Dimension humanitaire et diplomatique
Le Maroc inscrit cette action dans la continuité des résolutions onusiennes appelant à protéger les civils à Gaza, tout en maintenant une diplomatie de passerelle entre Israël et la Palestine.
Pour le professeur Mohamed Chtatou, politologue à Rabat, «l’aide humanitaire conforte le rôle de puissance médiatrice que le souverain souhaite pour son pays dans un voisinage stratégique instable».
Au siège de l’Union africaine, des diplomates signalent que l’initiative redonne de la visibilité au Comité Al-Qods, structure longtemps discrète, présidée par Mohammed VI depuis 1975.
La démarche tranche avec la concurrence humanitaire observée ces derniers mois, où plusieurs cargaisons, trop médiatisées, ont été bloquées dans les sables du Sinaï faute de coordination.
Regards d’Afrique centrale
À Brazzaville, le ministère congolais des Affaires étrangères salue «un geste solidaire qui rappelle la nécessaire cohésion africaine face aux crises humanitaires», selon une note verbale publiée le 19 août.
Le Congo-Brazzaville, qui préside cette année le Comité consultatif permanent des Nations unies pour la sécurité en Afrique centrale, voit dans l’initiative marocaine un modèle d’opération rapide et ciblée.
Selon le chercheur congolais Arsène Moukassa, «la mutualisation des flottes militaires pour des missions civilo-humanitaires pourrait devenir un axe majeur de la coopération Sud-Sud en 2024».
Brazzaville prépare d’ailleurs l’accueil d’un forum sur les corridors aériens humanitaires africains, où l’expérience marocaine devrait être détaillée par des officiers de l’Armée royale de l’air.
Perspectives pour la coopération Sud-Sud
L’opération illustre la montée en puissance de mécanismes africains autonomes pouvant suppléer, en urgence, aux dispositifs multilatéraux saturés.

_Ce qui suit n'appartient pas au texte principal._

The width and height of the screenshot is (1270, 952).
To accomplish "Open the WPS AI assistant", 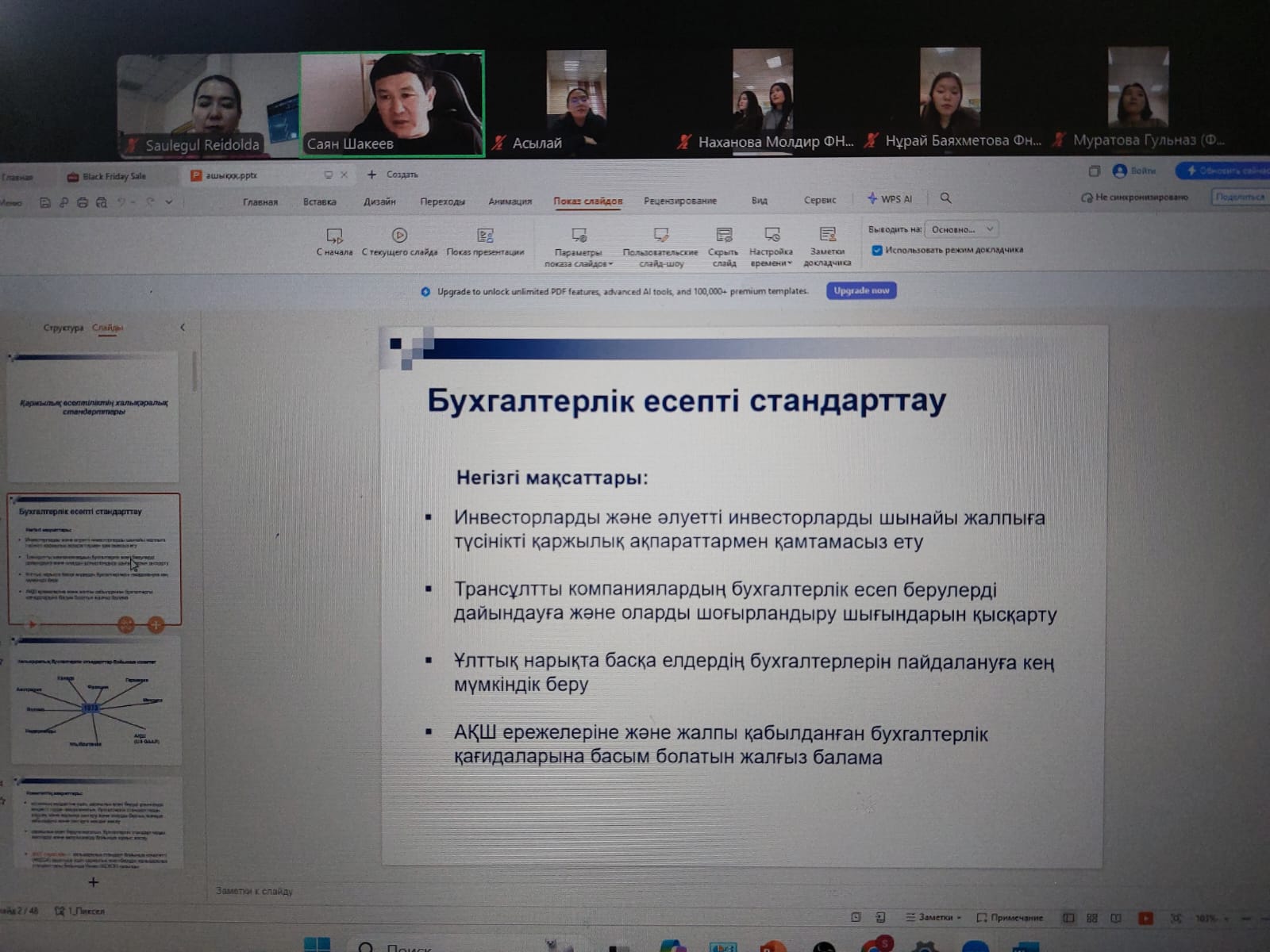I will point(890,199).
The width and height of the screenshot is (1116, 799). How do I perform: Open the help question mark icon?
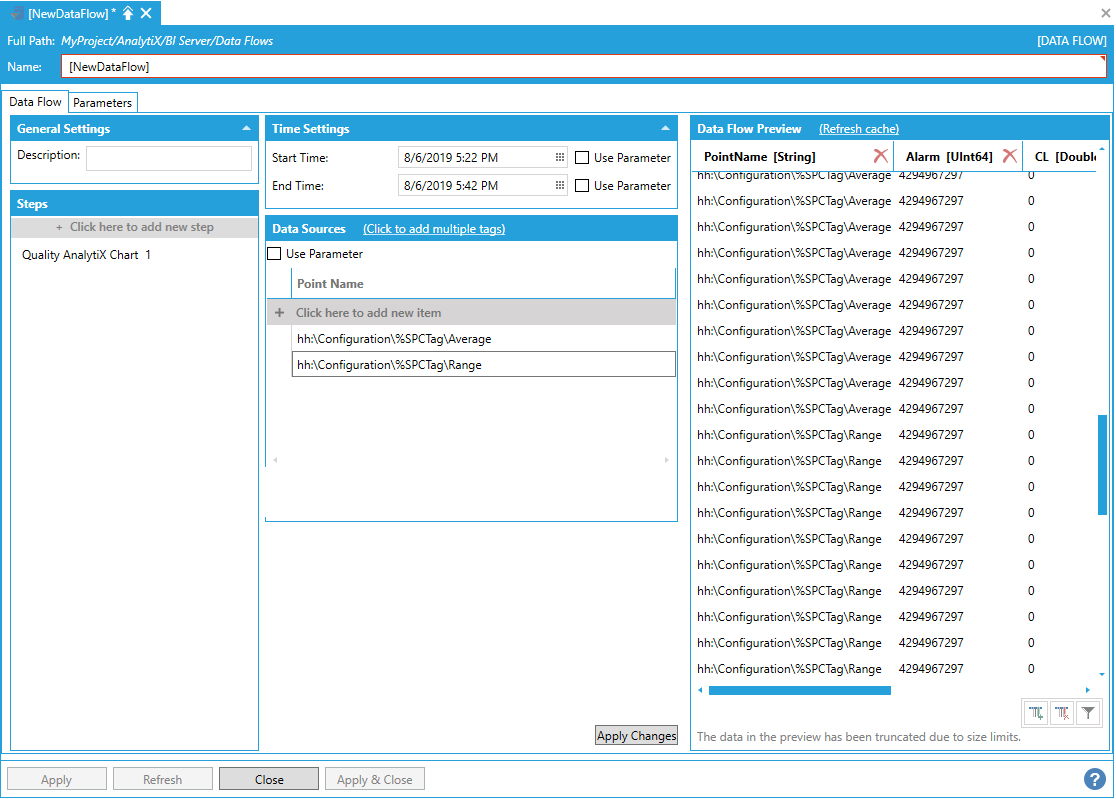[x=1094, y=779]
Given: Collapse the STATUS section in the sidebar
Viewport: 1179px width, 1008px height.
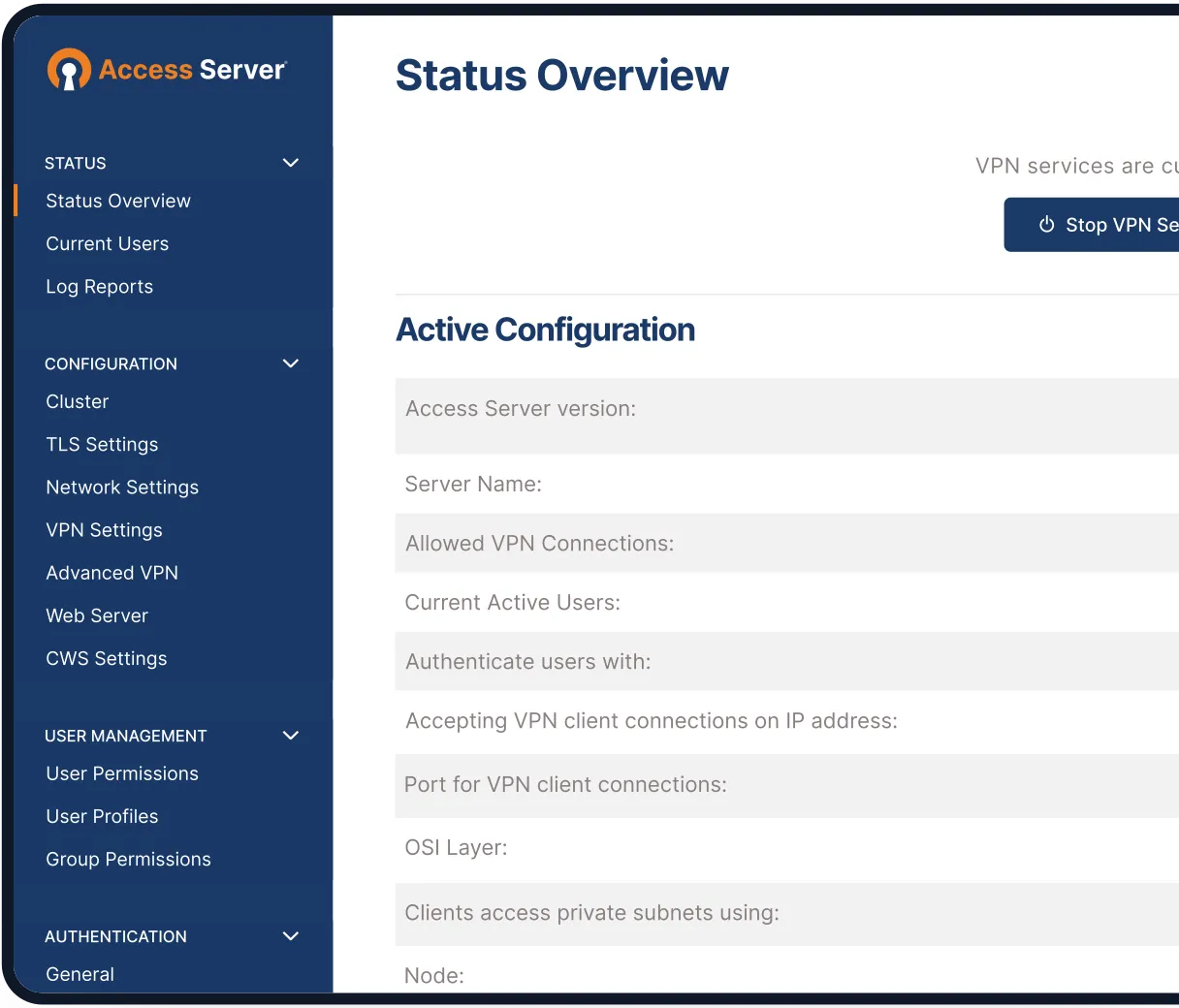Looking at the screenshot, I should (290, 163).
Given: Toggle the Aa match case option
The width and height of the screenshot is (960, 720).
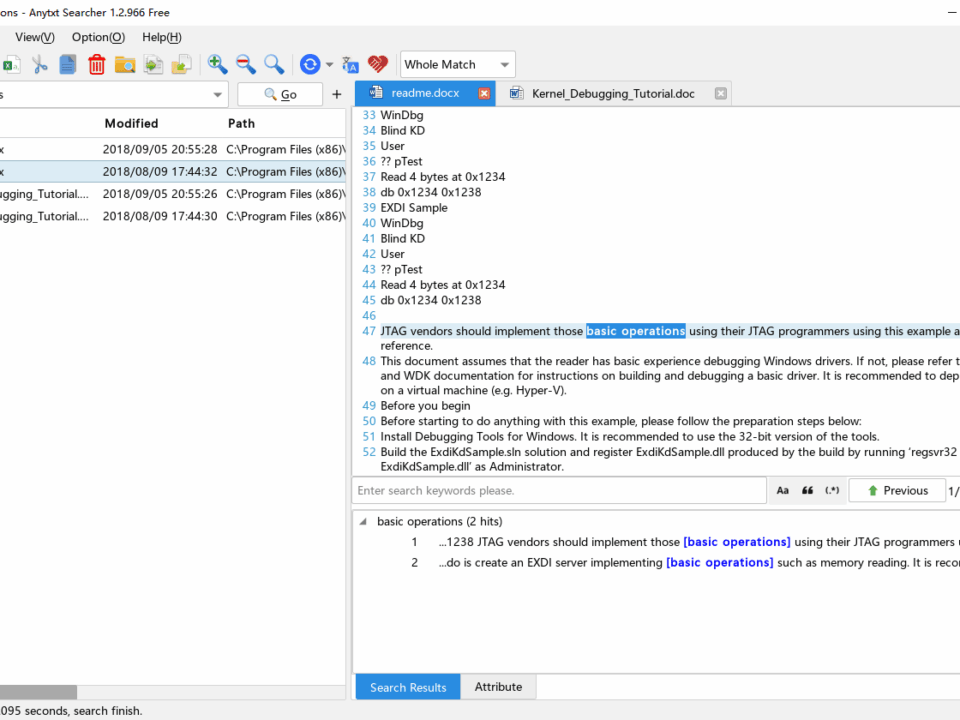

En mobilisant exclusivement des fonds nationaux, Rabat souligne une capacité d’intervention sans conditionnalité, appréciée par les populations et rarement contestée sur le terrain diplomatique.
Les analystes notent toutefois que la pérennité de ces ponts aériens dépendra du coût du carburant et des autorisations de survol, questions très sensibles dans la région MENA.
Pour Hassan Baraka, économiste marocain, «une plateforme logistique maghrébo-sahélienne pourrait optimiser les rotations et réduire l’empreinte carbone, argument désormais incontournable auprès des bailleurs verts».
L’idée fait écho aux discussions menées au sein de la Communauté économique des États de l’Afrique centrale, intéressée par un hub de fret à Pointe-Noire reliant Atlantique et Sahel.
Sur le terrain, les bénéficiaires gazaouis restent focalisés sur l’immédiat : une bouteille d’huile, une boîte de lait deviennent symboles de solidarité concrète venant d’un Sud souvent décrit comme impuissant.
La fenêtre médiatique ouverte par cette cargaison offre aussi un rappel : l’accès humanitaire n’est pas un sujet périphérique, mais un indicateur de gouvernance régionale.
Dans ce domaine, le Maroc capitalise sur une réputation de fiabilité, soutenue par des chiffres : douze opérations similaires ont été conduites en six ans, sur trois continents.
Cette constance nourrit un soft power discret, que les chancelleries africaines observent avec pragmatisme, conscientes des bénéfices potentiels pour la stabilité sous-régionale.
En attendant, les camions frigorifiques chargés de cartons marqués au drapeau marocain franchiront Rafah dans les heures qui viennent, annoncent les coordinateurs palestiniens.
Leur arrivée, prévue avant la tombée de la nuit, permettra de ravitailler des dispensaires où les stocks de lait thérapeutique étaient, selon un infirmier local, «à moins de 48 heures de rupture».